News . 24/02/2021, 09:00 WIB
JAKARTA - Pemerintah diminta lebih masif dalam mensosialisasikan vaksinasi Covid-19 kepada masyarakat. Adanya sejumlah masyarakat yang tidak mau untuk divaksin diangap kurangnya komunikasi pemerintah kepada masyarakat soal pentingnya vaksinasi.
Hal ini, diketahui karena dari hasil riset Indikator Politik. Yang menyebutkan, 41 persen masyarakat menolak vaksin Covid-19. Anggota Komisi IX DPR RI Saleh Partaonan Daulay mengingatkan, fakta ini harus jadi parhatian pemerintah, agar lebih masif mensosialisasikan vaksin Covid-19 ke tengah masyarakat.
Menurutnya, hal tersebut merupakan temuan serius yang harus disikapi secara cepat oleh pemerintah. Termasuk bagaimana cara meyakinkan masyarakat tentang pentingnya vaksinasi untuk memutus penyebaran Covid-19.
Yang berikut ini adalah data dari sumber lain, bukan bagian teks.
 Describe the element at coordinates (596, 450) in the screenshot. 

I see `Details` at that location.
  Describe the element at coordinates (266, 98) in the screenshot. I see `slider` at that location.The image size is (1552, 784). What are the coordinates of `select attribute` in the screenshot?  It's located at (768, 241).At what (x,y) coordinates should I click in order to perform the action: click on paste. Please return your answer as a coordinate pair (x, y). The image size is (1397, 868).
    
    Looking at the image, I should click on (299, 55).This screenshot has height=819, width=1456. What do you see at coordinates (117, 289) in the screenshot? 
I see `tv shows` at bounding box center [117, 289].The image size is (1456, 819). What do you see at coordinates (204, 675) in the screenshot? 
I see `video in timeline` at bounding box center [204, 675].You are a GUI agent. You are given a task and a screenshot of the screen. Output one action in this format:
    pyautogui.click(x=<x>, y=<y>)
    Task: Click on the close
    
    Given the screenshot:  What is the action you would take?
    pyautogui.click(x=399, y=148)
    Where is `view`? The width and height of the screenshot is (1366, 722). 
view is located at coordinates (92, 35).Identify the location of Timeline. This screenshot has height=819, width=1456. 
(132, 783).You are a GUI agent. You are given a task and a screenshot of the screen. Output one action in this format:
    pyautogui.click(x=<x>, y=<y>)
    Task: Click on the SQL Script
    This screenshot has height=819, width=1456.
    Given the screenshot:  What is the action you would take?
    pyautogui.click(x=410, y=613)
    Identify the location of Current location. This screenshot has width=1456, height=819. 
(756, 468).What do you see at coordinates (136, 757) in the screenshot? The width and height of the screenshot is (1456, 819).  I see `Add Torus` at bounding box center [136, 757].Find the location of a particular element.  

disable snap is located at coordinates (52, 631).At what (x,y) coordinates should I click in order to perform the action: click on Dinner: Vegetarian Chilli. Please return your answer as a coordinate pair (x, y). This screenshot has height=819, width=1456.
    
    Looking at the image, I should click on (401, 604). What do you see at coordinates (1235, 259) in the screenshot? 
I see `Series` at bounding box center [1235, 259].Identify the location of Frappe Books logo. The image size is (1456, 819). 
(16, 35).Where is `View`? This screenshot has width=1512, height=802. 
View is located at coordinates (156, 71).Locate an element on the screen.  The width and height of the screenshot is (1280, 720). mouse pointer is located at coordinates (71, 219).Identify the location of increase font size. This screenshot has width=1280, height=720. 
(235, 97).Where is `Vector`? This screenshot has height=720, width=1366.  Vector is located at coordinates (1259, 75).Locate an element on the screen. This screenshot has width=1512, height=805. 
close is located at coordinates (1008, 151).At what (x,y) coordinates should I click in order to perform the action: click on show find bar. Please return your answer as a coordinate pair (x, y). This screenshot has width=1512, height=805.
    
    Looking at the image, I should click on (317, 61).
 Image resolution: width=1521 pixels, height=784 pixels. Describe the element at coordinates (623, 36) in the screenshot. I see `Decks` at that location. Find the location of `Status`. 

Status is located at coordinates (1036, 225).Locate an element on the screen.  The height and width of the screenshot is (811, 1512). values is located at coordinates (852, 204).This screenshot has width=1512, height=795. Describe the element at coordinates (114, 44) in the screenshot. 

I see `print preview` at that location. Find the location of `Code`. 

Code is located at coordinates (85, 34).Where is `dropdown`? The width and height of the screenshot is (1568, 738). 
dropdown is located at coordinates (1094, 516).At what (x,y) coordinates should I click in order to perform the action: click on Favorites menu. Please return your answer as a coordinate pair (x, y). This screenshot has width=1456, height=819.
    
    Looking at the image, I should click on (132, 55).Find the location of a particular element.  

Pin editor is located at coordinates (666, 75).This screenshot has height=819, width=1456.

Hasil survei tersebut juga mengindikasikan bahwa kampanye vaksinasi Covid-19 oleh pemerintah selama ini belum sepenuhnya diterima dan dipahami masyarakat. Padahal, vaksinasi ini sangat penting. Apalagi, anggaran yang telah dikeluarkan pemerintah cukup besar, mencapai Rp134 triliun lebih.
Dalam Perpres Nomor 14 Tahun 2021 tentang Pengadaan Vaksin dalam Rangka Penanggulangan Pandemi Corona Virus Disease, ditegaskan bahwa masyarakat yang menolak vaksinasi akan diberi sanksi.
"Saya tidak begitu yakin bahwa sanksi yang disebutkan dalam Perpres Nomor 14 itu akan meningkatkan partisipasi masyarakat. Menurut saya, partisipasi itu akan lebih meningkat jika sosialisasinya dilakukan secara serius di seluruh Indonesia," paparnya.
Ia melanjutkan, jika ada denda yang harus dibayarkan untuk tidak divaksin, dikhawatirkan masyarakat yang menolak justru akan membayarkan denda agar tidak divaksin. Sebab, ada banyak yang memang tidak mau divaksin.
Sebelumnya, adanya pemberian sanksi bagi masyarakat yang menolak untuk divaksin dikritisi DPR. Alasannya, dalam rapat kerja di Komisi IX, disepakati jika pemerintah tidak mengedepankan denda atau pidana.
Anggota Komisi IX DPR RI Netty Prasetiyani dalam keterangan persnya mengatakan, jika kebijakan tersebut sebagai inkonstitusi. Pemerintah dianggap melanggar kesimpulan rapat kerja dengan Komisi IX pada 14 Januari 2021 (poin 1 huruf g).
"Sebab Tatib DPR RI menyebutkan hasil rapat baik berupa keputusan atau kesimpulan bersifat mengikat dan wajib dilaksanakan. Bagaimana rakyat mau ikut aturan, jika pemerintah sendiri melanggarnya,” terangnya.
Menurutnya, pendekatan denda dan sanksi atas sesuatu yang bersifat pilihan berpotensi melahirkan bibit otoritarian. ia melanjutkan, jika saat ini masyarakat tengah menikmati demokrasi. Negara harus bisa memperbaiki dengan melakukan pendekatan persuasif. Melalui edukasi dan kominikasi.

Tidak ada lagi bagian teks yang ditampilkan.